In 2005, Thurgood Marshall Academy closed, with a midyear balance of $1.9 million. Before that, Westport Charter, in Kansas City, shut down, again with cash left over. State officials said they never learned what happened to the remaining money at either school…
And Lyle was supposed to have paid $300,000 as this year's portion of a $1.5 million settlement with Imagine Schools, the Virginia-based national charter school chain that managed the academy until 2008. If Lyle paid on time, according to the settlement, the school would have avoided interest fees. But it defaulted, and Imagine has filed paperwork to take the school back to court this week — and charge 9 percent interest.
Other creditors, too, have sued, or say they plan to.
Yet the accordion file at the academy's main offices shows that school employees continued with life as usual in the final days last month.
They approved $6,000 in air-conditioning repair even as landlords were suing for months of back rent. They ordered $700 in staples, copy paper, tape and tissue as St. Louis Public Schools was preparing to take over. They billed for cold packs, hand sanitizer and three flavors of cough drops the week before the school collapsed…
Dougherty [owner of a cleaning service] said he's puzzled now. If the state was sending the school money per student, where did it all go?
"I guess," he said, "we need to start thinking about a lawsuit."
The Ethel Hedgeman Lyle Academy charter school will stay open through the end of the school year, but will be run by the St. Louis Public Schools, city schools Superintendent Kelvin Adams said this afternoon.

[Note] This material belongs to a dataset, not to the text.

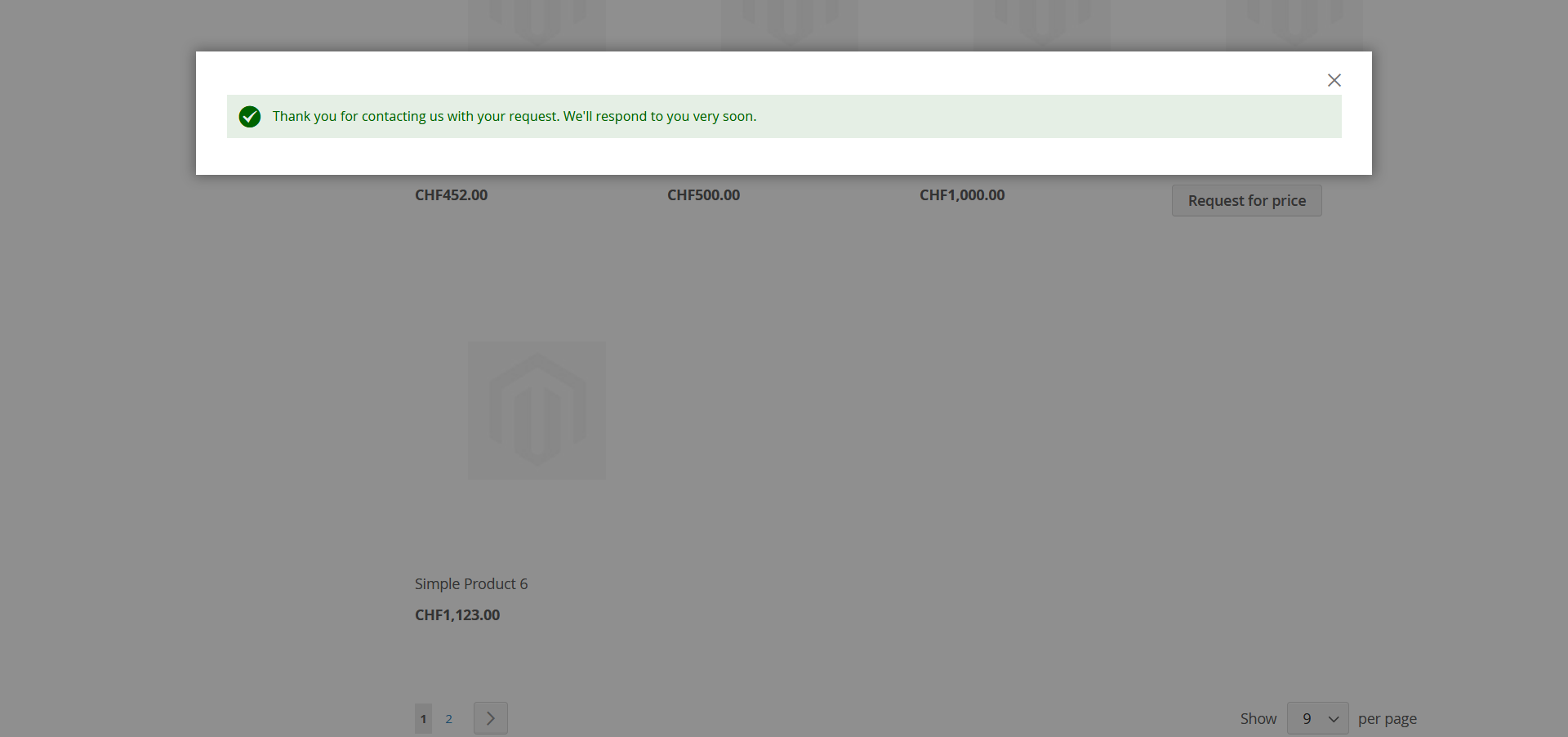Screen dimensions: 1568x737
Task: Open product thumbnail above CHF1,000.00 price
Action: 1041,23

The charter school’s sponsor, Missouri Baptist University, sent the school a letter today saying it had determined that “continued operation of the Academy presents a clear and immediate threat to the health and safety of the children enrolled at the Academy’s schools.”
The school, the letter said, was so behind in payments to vendors that key services — security, busing, and food service, for instance — could be ending as soon as today.
It appeared that the schools would be closing immediately.
Superintendent Adams said, however, that St. Louis Public would step in tomorrow morning, and ensure that services would continue.
The school has not responded to numerous requests for comment.
Ethel Hedgeman Lyle Academy’s two city school campuses will close as soon as tomorrow, according to an attorney for Missouri Baptist University, the charter school’s sponsor.
Chris Nicastro, state commissioner of education, sent an e-mail this morning to state legislators, saying that the charter school “is unable to meet financial obligations and unable to continue operations for the remainder of the school year.”
St. Louis Public Schools, Nicastro said, will serve the 800 students left at the Academy.
“Missouri Baptist has revoked the charter of EHLA effective immediately,” Nicastro concluded. “Children currently enrolled in EHLA will have all the options available to resident students for the 2010-2011 school year.”
Doug Copeland, outside counsel for Missouri Baptist, said students could be in St. Louis Public schools as soon as Monday.
“There’s only a month left of school,” he said. “They need to be educated someway, somehow.”
Copeland said he didn’t immediately have all the details, but that the academy just ran out of money.
“Apparently, they’re just in a financial crisis, to the point of not being able to keep the doors open.”